◆ WHAT IS REQUIRED
In the records below, find each line with "dropdown" and copy it.

◆ SUPPLIED MATERIAL
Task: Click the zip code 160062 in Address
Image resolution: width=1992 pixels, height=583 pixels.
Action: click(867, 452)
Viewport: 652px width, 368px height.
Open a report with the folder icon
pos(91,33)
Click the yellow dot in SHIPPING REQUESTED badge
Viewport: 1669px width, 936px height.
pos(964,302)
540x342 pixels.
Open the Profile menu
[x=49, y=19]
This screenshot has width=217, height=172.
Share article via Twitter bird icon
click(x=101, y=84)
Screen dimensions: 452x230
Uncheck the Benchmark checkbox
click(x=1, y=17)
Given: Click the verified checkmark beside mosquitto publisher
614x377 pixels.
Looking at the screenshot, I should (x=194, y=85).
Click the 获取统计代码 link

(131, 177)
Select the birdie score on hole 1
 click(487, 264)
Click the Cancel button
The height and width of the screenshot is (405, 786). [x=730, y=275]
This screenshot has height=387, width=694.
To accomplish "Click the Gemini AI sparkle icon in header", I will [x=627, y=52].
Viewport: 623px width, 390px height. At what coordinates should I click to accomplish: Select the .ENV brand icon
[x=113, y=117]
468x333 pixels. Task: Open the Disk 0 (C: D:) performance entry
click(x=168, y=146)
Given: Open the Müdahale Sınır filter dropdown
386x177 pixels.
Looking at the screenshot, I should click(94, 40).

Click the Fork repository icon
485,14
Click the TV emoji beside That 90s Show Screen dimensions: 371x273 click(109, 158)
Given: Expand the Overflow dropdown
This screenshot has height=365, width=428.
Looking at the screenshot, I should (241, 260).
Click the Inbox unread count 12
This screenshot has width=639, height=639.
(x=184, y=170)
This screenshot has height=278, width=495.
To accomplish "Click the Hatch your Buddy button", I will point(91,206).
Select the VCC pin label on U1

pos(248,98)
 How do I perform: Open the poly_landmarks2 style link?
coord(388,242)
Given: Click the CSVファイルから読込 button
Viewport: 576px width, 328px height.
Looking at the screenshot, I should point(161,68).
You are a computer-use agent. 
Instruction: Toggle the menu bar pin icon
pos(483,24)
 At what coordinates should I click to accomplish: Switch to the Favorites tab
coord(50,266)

◆ TASK OUTPUT
Given: Open the Müdahale Sınır filter dropdown
Given: Expand the Overflow dropdown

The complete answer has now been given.